The South Carolina Blues has been using real-time claims adjudication since 2001. David Boucher, assistant vice president for health care services, said the plan receives about 75,000 claims per month. About 2,600 out of 5,500 physicians are using the real-time claims process.
Practice manager Samantha Watkins of Colonial Family Practice in Sumter, S.C., said real-time claims adjudication had helped the practice maintain a steady cash flow. With a staff of 62, including three physicians who handle procedures such as colonoscopies and MRIs, Watkins said it was important for them to know how much they are going to be paid from the insurer and the patient without having to wait weeks.
"I don't care how good a physician you are," she said. "Cash flow makes the biggest difference in the world."
The South Carolina Blues uses a system that works online. Humana's system works through software compatible only with certain practice management systems. So the cost of entering the world of real-time claims adjudication wouldn't be too high, unless you're starting from scratch with a computer system. Or, in the case of Humana, you need to buy a practice management system that works with its program. (Most major practice-management systems are compatible.)
Following the lead of other plans, Humana would not charge physicians for using its service, Senior Vice President Bruce Perkins said.
Before other insurers bring this technology to the market, consultant Kennedy said, they must ensure that they can adjudicate up to 90% of claims; otherwise, physicians will be frustrated. Generally, a claim is not adjudicated if the automatic review flags it as not having been submitted correctly, or in need of further review.
Also, if the physicians believe that the insurer's adjudication is not correct, they can appeal the claim.
Cash-flow benefits
MacGregor, one of a few practices in Texas and Kentucky to test Humana's system, found that of the 7% of claims not immediately adjudicated, and thus not resulting in either immediate patient payment or a payment plan, most were resolved in a few days. About 20% of MacGregor's patient base is covered by Humana.
The only downside, said MacGregor Chief Financial Officer Terri Foose, is a 300% increase in credit-card processing charges. MacGregor must pay a 2.2% fee on each credit-card transaction.
But on the flip side, Foose said, the practice has seen immediate cash-flow benefits from decreased administrative time spent on claims and savings from not mailing bills to patients.
Foose said patients had adjusted to paying for services at the medical center.
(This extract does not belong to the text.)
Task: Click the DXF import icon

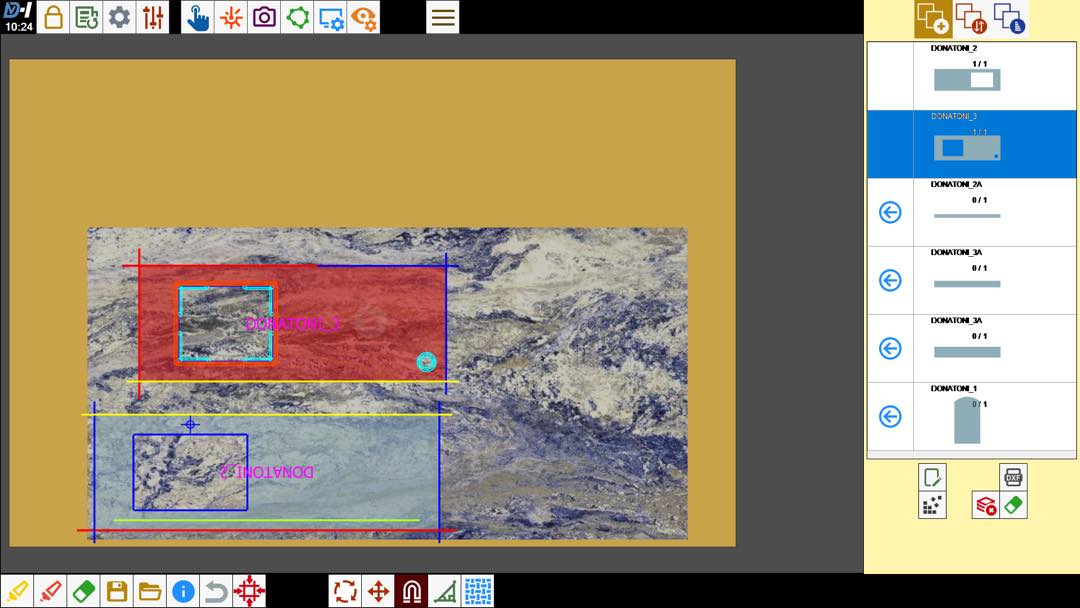Action: click(x=1013, y=477)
When Humana issued medical debit cards to members with high-deductible plans, employers explained the new process to them, she added. Also, as experts recommend, the practice informs patients of the intention to collect their share right away.
But some patients don't pay the entire bill then. Foose said the medical center also lets patients make payment plans. That is consistent with AMA ethical guidelines, which state that patients have a financial responsibility to meet their costs or discuss financial hardships with physicians, while also discouraging practices from "harsh" collection methods.